Story Pile: Cul De Sac

We’re going to do something a little bit different this time.

This Story Pile is going to be about the newspaper comic Cul De Sac, a comic I really like, but which is also, unlike other media I cover, actually kind of already represented online in its entirety as it is. Like, if you want to go read Cul De Sac, you can… just… do that. The other thing we’re going to talk about is Calvin and Hobbes, which Bill Watterson, the creator, has been similarly archived online, but also crucially, not by me.

Normally I break up these essays on media with pictures from the media in question, or youtube embeds or whatever, but GoComics lacks that functionality and while I could always take the strips, upload and offer them in the context of my own work and you know, review and educational purposes (which it is), I’d still feel just a bit of a dick about it. This is much as with the work of Gary Larson, who has asked that people not circulate Far Side strips online, and, well, they do anyway.

With that in mind, I’m making the conscious decision to not put any of the comic strips here in this blog post. Instead, I’m going to try and keep it short.

It seems one of those most millenially appreciated things is Calvin and Hobbes. There don’t seem to be any people who actively think ill of it, and it has a sort of whimsical approach to the future that many of us can grasp and appreciate and cling to while, you know, roaring hellscape. There’s also something of a ‘thing’ about it, how Calvin and Hobbes wasn’t just a big deal but it was also a big deal how it went out – Bill Watterson refusing to let his work be milked for money forever, choosing to Not Be Rich in order to keep his work the way he wanted it presented. It’s a very pure narrative.
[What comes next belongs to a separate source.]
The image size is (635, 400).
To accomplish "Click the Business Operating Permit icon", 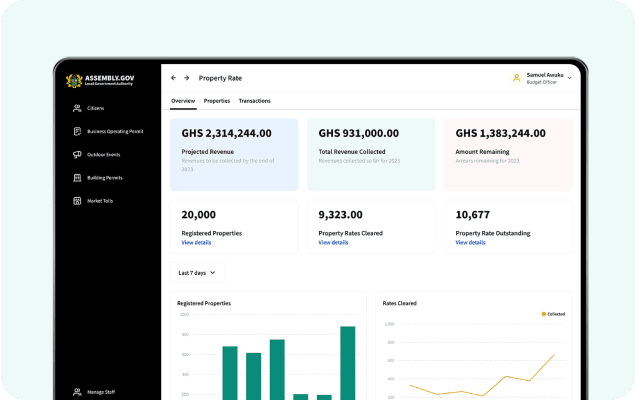I will 77,131.
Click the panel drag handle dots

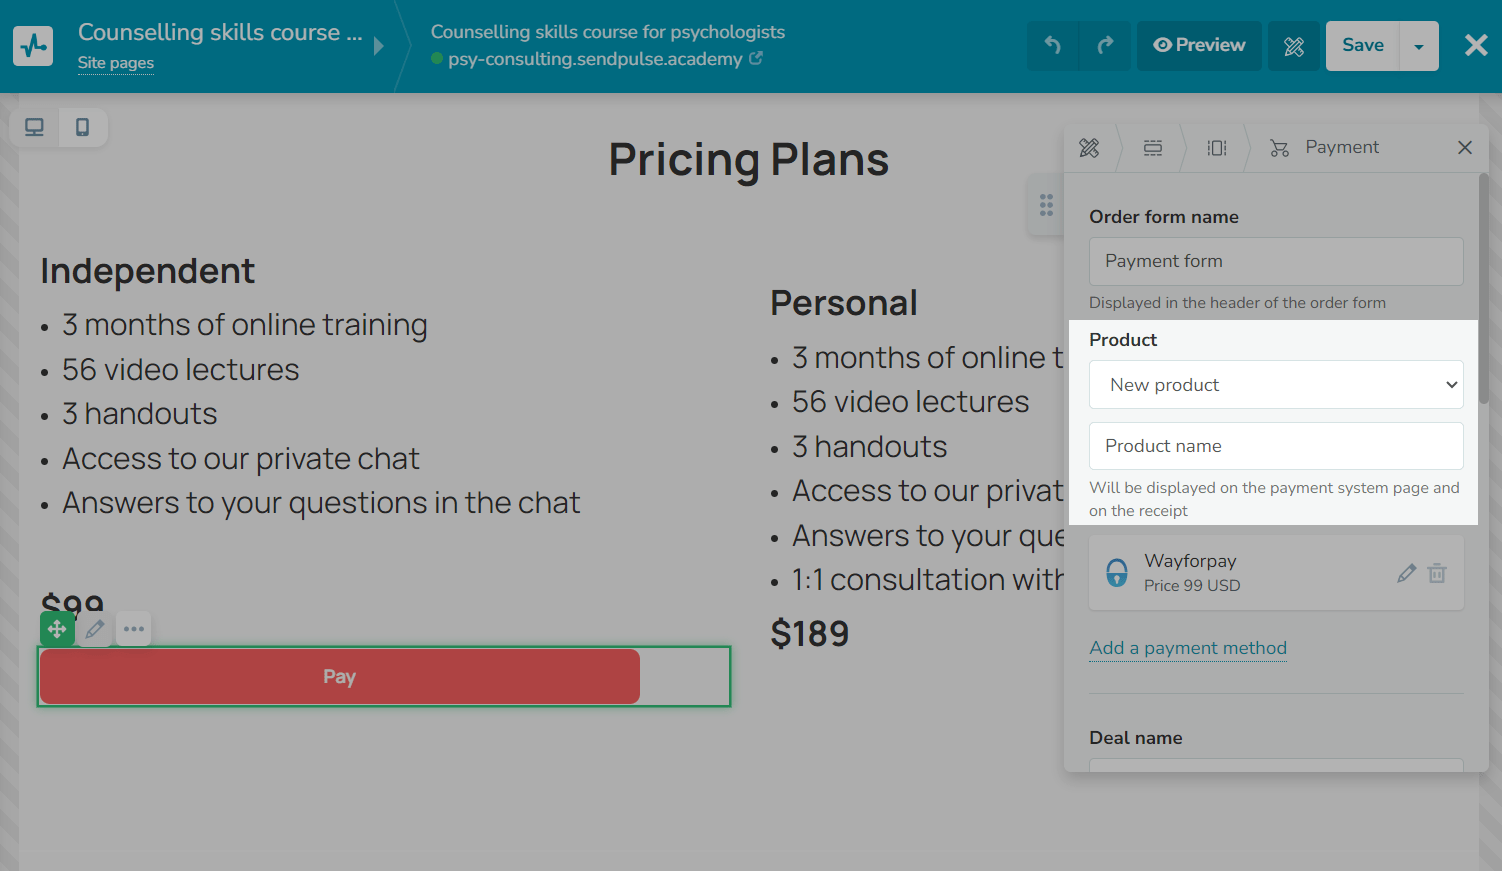tap(1046, 205)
But, if you’re a fan of Watterson, do you wanna know what he’s a fan of?

Cul De Sac is a comic in the same basic vein as Calvin and Hobbes, set later and weirder. While Calvin and Hobbes followed a kid who stayed somewhere generically eight forever, the seven years of Cul De Sac followed Alice, a four year old girl, and her family, who weren’t really dysfunctional or especially weird or anything, it was just, you know, life and the world as filtered through a four year old. It’s a comic about dysfunctional sincerity.

Cul De Sac is really funny.

I think the thing about Cul De Sac that makes it so funny to me is that the artist, Richard Thompson, was capable of a certain kind of separation of jokes; he could deliver a punchline in a strip, then a different punchline for a different joke, without the two jokes feeling smeared together. This is a problem you can find in work like Arrested Development, where a single well-delivered line by the right person can’t feel disconnected, can’t feel like it’s its own joke, meaning that you’re often left feeling like you missed something. The nonsequitir of Alice’s four-year-old vision of reality is totally different to that.
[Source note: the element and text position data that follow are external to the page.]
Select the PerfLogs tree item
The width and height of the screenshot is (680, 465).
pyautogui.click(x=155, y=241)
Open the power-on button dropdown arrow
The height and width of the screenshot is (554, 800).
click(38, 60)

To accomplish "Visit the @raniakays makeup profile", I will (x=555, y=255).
There’s only seven years of Cul De Sac to read in archive, nothing compared to Peanuts or For Better or For Worse or the forty years of Garfield. It’s visually interesting, heartwarming, genuine, funny in a very low-key snort-through-the-nose kinda way, emotionally resonant, and repeatedly takes opportunities to flaunt what a skilled artist Richard Thompson was.


Richard Thompson, the artist behind Cul De Sac, passed away in 2016, after a battle with Parkinsons Disease. There are collections of his work, of his art, of his comics all over the internet and you can go look them up. And you should – he’s funny, he’s really funny and in many cases his scribbly-ass sketch style vanishes as he replaces it with a wholesale excellent simulacra of someone else’s style, to make sometimes the most jagged of points. The man was really good at his craft. But that’s what I think, and I’m nobody special.

In Dilbert – of all things – there’s this running gag centered around the garbage man, who is a super genius. But he chooses to be a garbage man, occasionally fixing things Dilbert built and handing them back to him, seemingly with no interest in that it annoys Dilbert, or that he could use that to make a profit. The choices of this character are left wholly inscrutable, but it is repeatedly underscored he’s not stupid. He’s not weird. He’s just really, really smart. He’s a garbage man because he chooses to be a garbage man, and the fact that doesn’t make sense to us is meant to be part of the joke – after all, he’s way smarter than we are. The idea is that genius sees the world differently.

Bill Watterson saw the world in a way that let him create Calvin and Hobbes. And he loves Cul De Sac.